The provider had a clear process in place to escalate health concerns in a timely manner.
Supporting people to live healthier lives
People communicated that they were supported with meeting their health care needs and trusted the staff to assist them.
Staff had a good understanding of meeting people’s changing needs. A staff member told us about a person who joined the service with very poor oral hygiene, which led to stomach bacterial infection and affected her behaviours and contributed to her weight loss. They contacted the dentist, dietician, and the learning disability nurse and her care plan was updated with a person-centred action plan. When a person started to lose weight after coming off a different medication, the service supported them to access blood tests and undergo a CT scan and followed the advice of the Dietician and learning disability nurse.
People living in the service had access to other health care professionals such as the GP, a behavioural support specialist and the learning disability nurse.
Monitoring and improving outcomes
People received support from staff when health clinicians assessed their health needs. One health care professional told us, “The staff at Lyndhurst appear to be doing a great job promoting the quality of life for residents in a respectful manner, and they seek support from professionals when they run into difficulty or require specialist support.”
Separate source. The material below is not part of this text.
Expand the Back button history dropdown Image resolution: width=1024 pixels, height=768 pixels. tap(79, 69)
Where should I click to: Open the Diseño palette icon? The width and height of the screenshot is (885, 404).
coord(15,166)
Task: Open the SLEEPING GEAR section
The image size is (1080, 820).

Staff told us they had the training and support to meet people’s health and care needs. A staff member told us, “Staff who haven’t yet had the training in PROACT-SCIPr, which is about improving communication and looking at things from different perspectives, are having it next week and they can’t wait because it is really great training and will help us to support our people in the best ways for them.”
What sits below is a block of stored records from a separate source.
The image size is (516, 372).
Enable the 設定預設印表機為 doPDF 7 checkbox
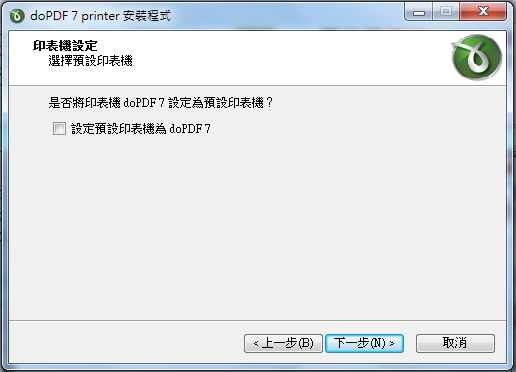pos(59,128)
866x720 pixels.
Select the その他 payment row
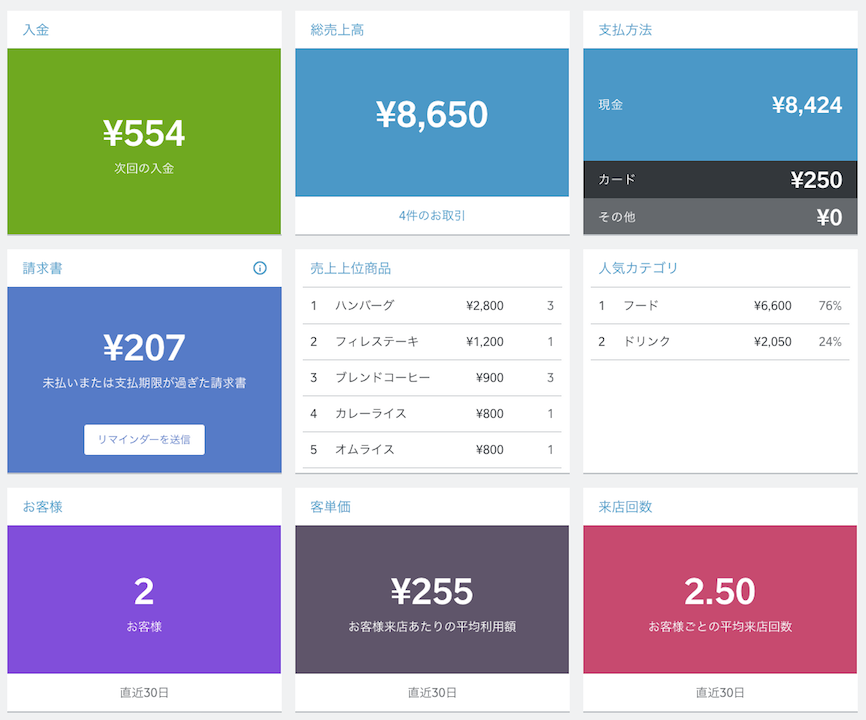721,216
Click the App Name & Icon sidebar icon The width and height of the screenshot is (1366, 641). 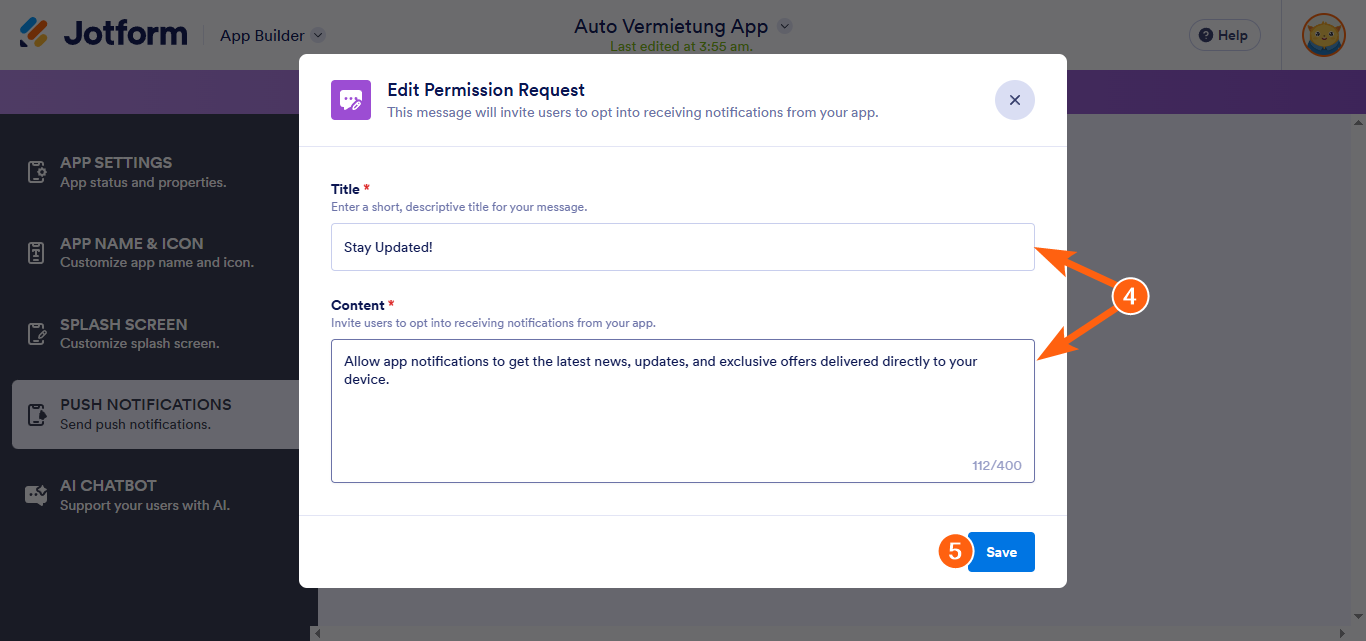36,252
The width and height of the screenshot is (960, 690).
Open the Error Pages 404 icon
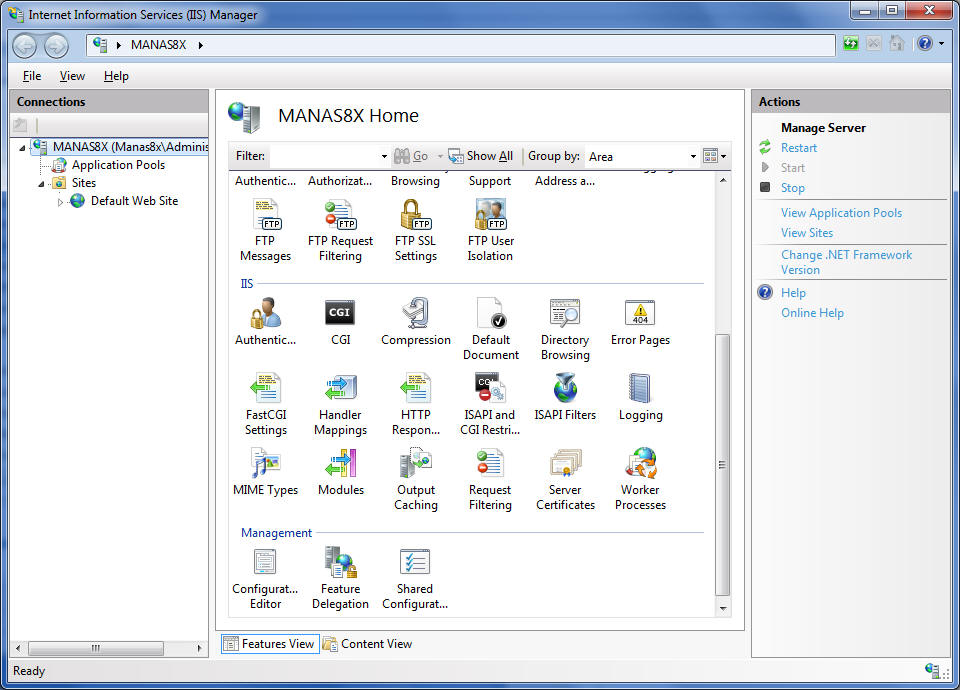[640, 314]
Care plans were in place which detailed people’s care and support needs, as well as their clinical needs in relation to health conditions. For example, when a person was prescribed emergency as and when required medicine, the care plan provided clear information about when to administer the medicine, why and how. Training had been provided for staff in this area and staff told us they knew what to do.
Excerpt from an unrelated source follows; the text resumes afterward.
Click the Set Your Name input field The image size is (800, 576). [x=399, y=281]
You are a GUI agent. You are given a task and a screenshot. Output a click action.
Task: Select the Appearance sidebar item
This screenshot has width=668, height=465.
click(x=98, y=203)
Consent to care and treatment
People’s choice and consent was valued, and staff continually consulted people about their wishes and well-being. Some people were supported to make decisions using alternative communication methods, such as picture cards, verbal or physical signs and technology.
Staff understood people’s capacity to make day to day decisions about their lives. No one at the service had Advocacy support because the parents and families were involved. Staff told us, “If I was concerned about any family member not acting appropriately for any resident, I would raise a safeguarding and talk to advocacy services.” One staff member told us,” Consent is crucial. You deem capacity in first instance, then do the relevant risk assessments and capacity assessments that follow least restrictive actions. It is about understanding that mental capacity depends on what the decision is, e.g., finances or road safety.” Another staff member told us, “We are always asking people for their consent, and we knock on their doors out of respect and in support of their dignity.”
We checked whether the service was working within the principles of the Mental Capacity Act (MCA). Where people were assessed as lacking capacity to make decisions, appropriate procedures were not always followed. For example, where people could not give informed consent, mental capacity assessments had not been consistently undertaken according to best practice. Some decisions had been recorded without evidencing that people had been assessed to check if they could understand, retain, and weigh up the information to communicate their decision. During the assessment, the manager took swift action to address this and sent some additional assessments of people’s capacity.